Zusammenfassung der Entscheidung im Detail:

a) Wer will was von wem woraus?

  • Kläger (Arbeitgeber) verlangt von Beklagtem (Arbeitnehmer, AN):
  1. Auskunft über alle Verträge, die der AN während des Arbeitsverhältnisses für sich oder einen Wettbewerber abgeschlossen, angebahnt oder vermittelt hat (inkl. Leistungen, Vergütungen, Belege).
  2. Eidesstattliche Versicherung zur Richtigkeit der Auskunft.
  3. Schadensersatz und Herausgabe der aus den Geschäften erzielten Vergütungen (Höhe noch zu bestimmen).
  • Rechtsgrundlage:
  • Verletzung des arbeitsvertraglichen Wettbewerbsverbots (§§ 60, 61 HGB, analog für alle AN).
  • Anspruch auf Auskunft aus § 242 BGB (Treu und Glauben) bei Verdacht auf Pflichtverletzung.

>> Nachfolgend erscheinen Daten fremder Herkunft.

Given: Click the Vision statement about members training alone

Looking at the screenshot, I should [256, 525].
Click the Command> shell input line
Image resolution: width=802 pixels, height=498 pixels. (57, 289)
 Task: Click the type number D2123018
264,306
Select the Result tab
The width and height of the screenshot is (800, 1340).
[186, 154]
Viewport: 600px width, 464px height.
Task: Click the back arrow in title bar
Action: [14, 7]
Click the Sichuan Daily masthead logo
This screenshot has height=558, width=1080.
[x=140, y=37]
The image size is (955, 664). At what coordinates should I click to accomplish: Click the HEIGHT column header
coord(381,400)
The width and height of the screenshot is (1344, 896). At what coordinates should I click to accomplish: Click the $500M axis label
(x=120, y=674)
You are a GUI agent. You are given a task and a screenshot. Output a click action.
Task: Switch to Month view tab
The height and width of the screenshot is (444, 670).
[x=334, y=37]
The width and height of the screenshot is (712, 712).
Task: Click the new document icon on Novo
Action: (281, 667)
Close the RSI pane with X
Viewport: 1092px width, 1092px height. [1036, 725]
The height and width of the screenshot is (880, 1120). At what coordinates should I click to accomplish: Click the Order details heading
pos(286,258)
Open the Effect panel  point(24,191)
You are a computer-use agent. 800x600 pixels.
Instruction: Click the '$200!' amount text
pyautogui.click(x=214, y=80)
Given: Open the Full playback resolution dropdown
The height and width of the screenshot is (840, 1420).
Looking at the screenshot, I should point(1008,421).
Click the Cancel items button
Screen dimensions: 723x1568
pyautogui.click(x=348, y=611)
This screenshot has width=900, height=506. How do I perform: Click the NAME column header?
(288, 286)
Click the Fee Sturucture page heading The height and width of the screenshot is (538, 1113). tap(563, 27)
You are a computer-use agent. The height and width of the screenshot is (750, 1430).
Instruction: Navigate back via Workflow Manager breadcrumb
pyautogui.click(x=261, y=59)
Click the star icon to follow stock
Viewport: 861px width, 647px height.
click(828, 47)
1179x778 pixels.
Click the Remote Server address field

b) Was hat das Gericht entschieden?

  1. Zulässigkeit der Stufenklage:

    • Die Stufenklage ist zulässig, da der Arbeitgeber die Wettbewerbsverstöße nicht selbst aufklären kann und die Auskunft zur Bezifferung des Schadensersatzanspruchs benötigt (§ 254 ZPO).
    • Der Antrag des Arbeitgebers entspricht den Anforderungen des § 254 ZPO, da ein Zusammenhang zwischen Auskunft und Schadensersatzanspruch besteht.
  2. Verjährung der Ansprüche:

    • Die 3-monatige Verjährungsfrist des § 61 Abs. 2 HGB beginnt sofort, sobald der Arbeitgeber Kenntnis von der wettbewerbswidrigen Tätigkeit des AN als solcher hat (z. B. Abwerbeversuche, Tätigkeit für Konkurrenten) – nicht erst bei Kenntnis einzelner Geschäfte.
    • Im vorliegenden Fall hatte der Arbeitgeber bereits vor Klageerhebung durch ein anwaltliches Schreiben Kenntnis von konkreten Vertragsschlüssen und Abwerbeversuchen. Die Frist begann daher an diesem Tag zu laufen.
    • Da die Klage erst nach Ablauf der 3 Monate erhoben wurde, sind die Ansprüche verjährt.
    • Die Stufenklage hemmt die Verjährung nur, wenn der zugrunde liegende Anspruch (hier: Schadensersatz) bei Klageerhebung noch nicht verjährt ist (§ 204 Abs. 1 Nr. 1 BGB). Dies war hier nicht der Fall.
  3. Verjährungseinwand in der Berufung:

    • Der AN konnte den Verjährungseinwand erst in der Berufungsinstanz geltend machen, da im Arbeitsgerichtsverfahren neuer Vortrag grundsätzlich zulässig ist (§ 67 ArbGG).
  4. Abweisung der Klage:

    • Da der Schadensersatzanspruch bereits verjährt war, wurde die Stufenklage insgesamt abgewiesen (keine Grundlage für den Hauptanspruch).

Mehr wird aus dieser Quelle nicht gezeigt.